* Records drawn from a dataset:

Start of Block

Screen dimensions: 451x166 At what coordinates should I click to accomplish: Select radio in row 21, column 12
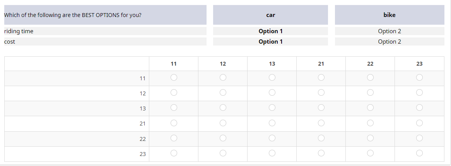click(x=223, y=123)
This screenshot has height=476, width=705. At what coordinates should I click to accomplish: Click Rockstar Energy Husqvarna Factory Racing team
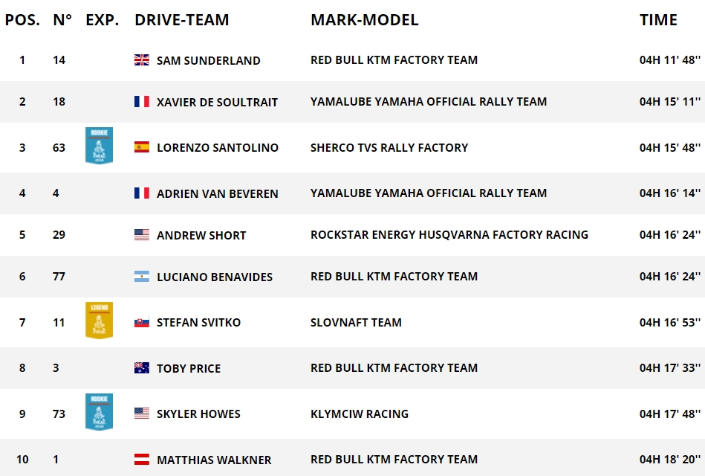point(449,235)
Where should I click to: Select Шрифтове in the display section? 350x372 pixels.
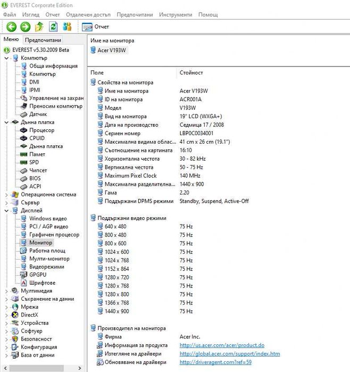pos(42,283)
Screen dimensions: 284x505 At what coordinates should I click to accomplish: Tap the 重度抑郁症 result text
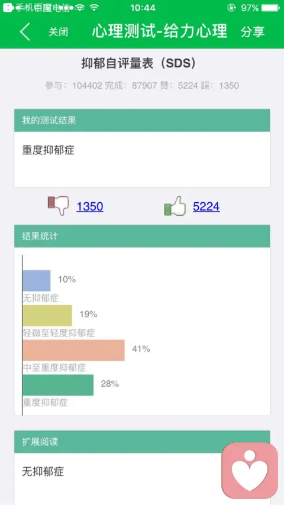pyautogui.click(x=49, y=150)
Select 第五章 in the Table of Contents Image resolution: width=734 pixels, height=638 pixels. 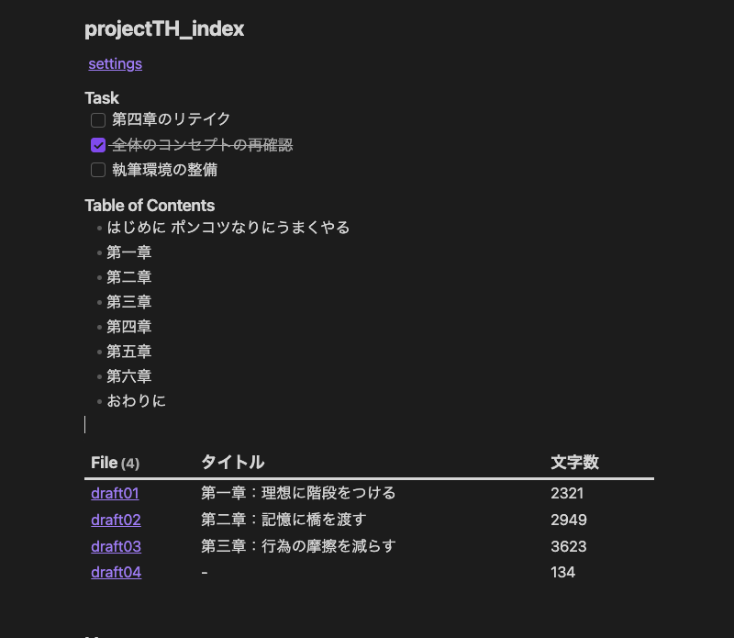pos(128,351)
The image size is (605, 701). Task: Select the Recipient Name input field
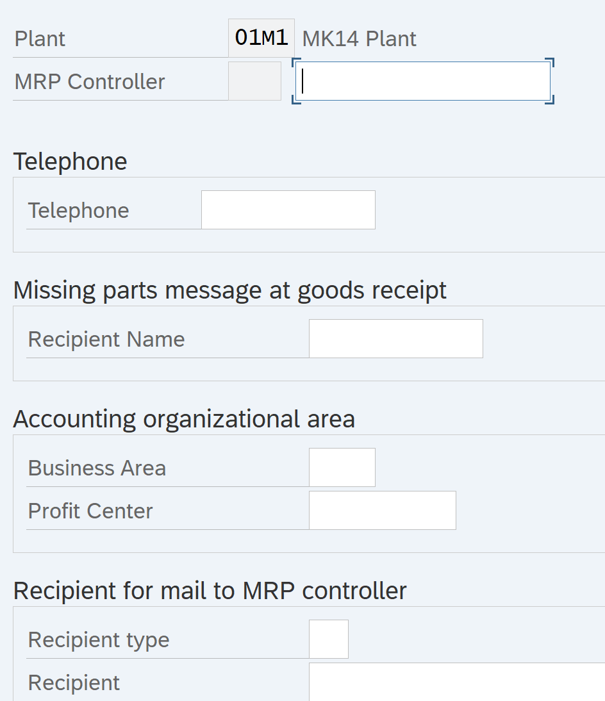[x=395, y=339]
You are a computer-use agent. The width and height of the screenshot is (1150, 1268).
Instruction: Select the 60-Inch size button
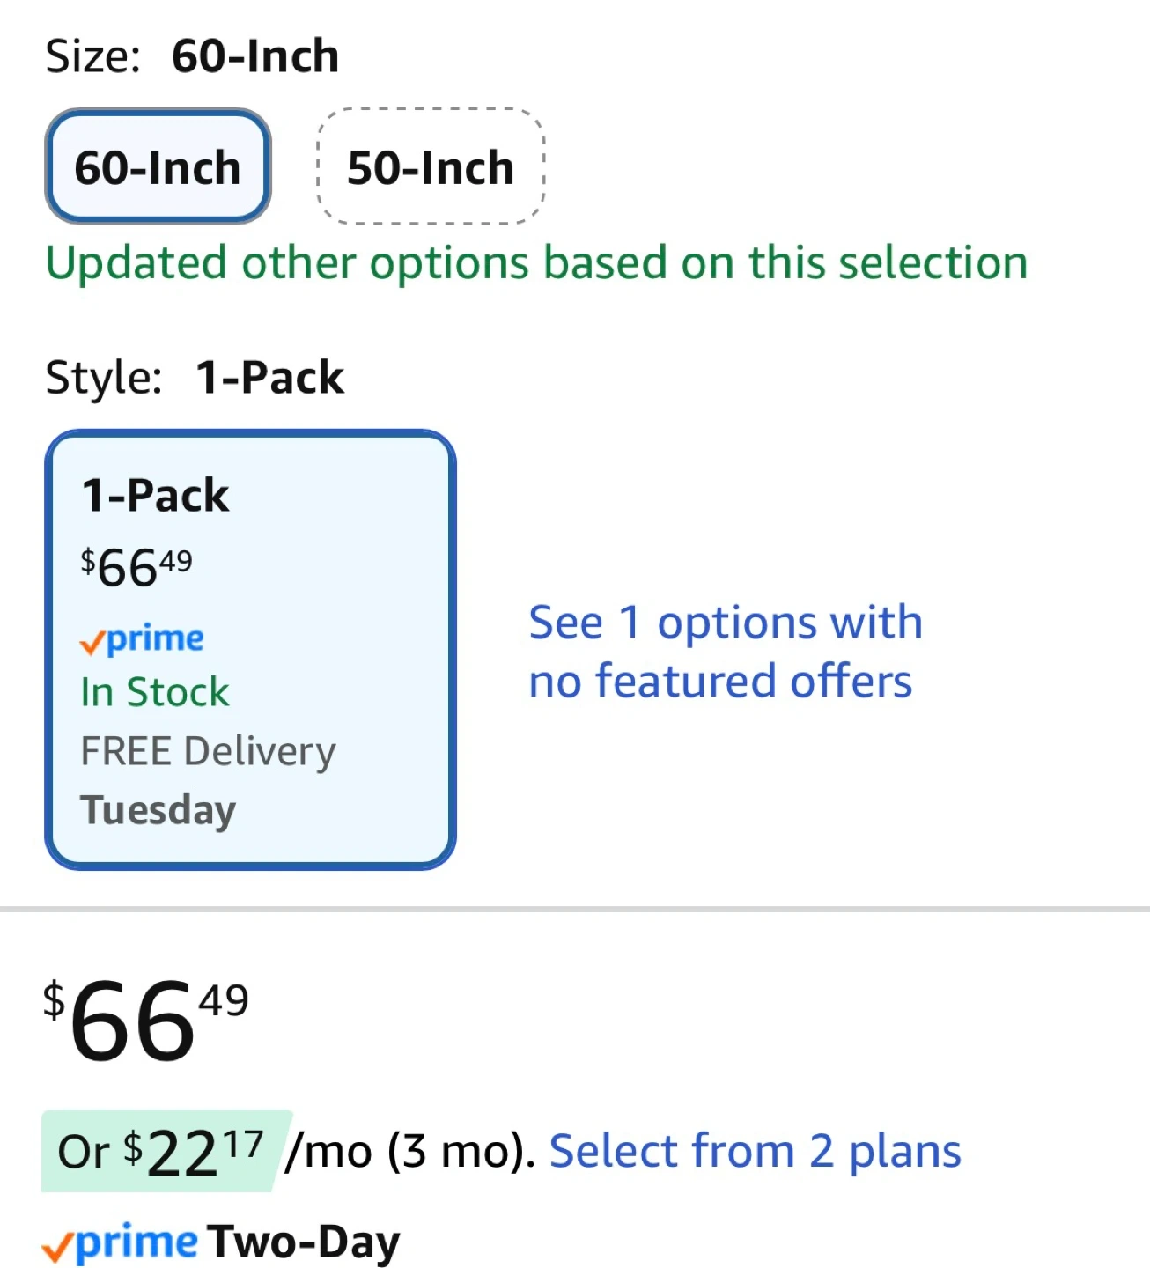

End of Block

* Problem description: Which lines run from the one that holds "You are a computer-use" to the final line of the records above? Return them exactly, and skip the pictures.

* Solution for this problem:
You are a computer-use agent. The width and height of the screenshot is (1150, 1268).
Instruction: Select the 60-Inch size button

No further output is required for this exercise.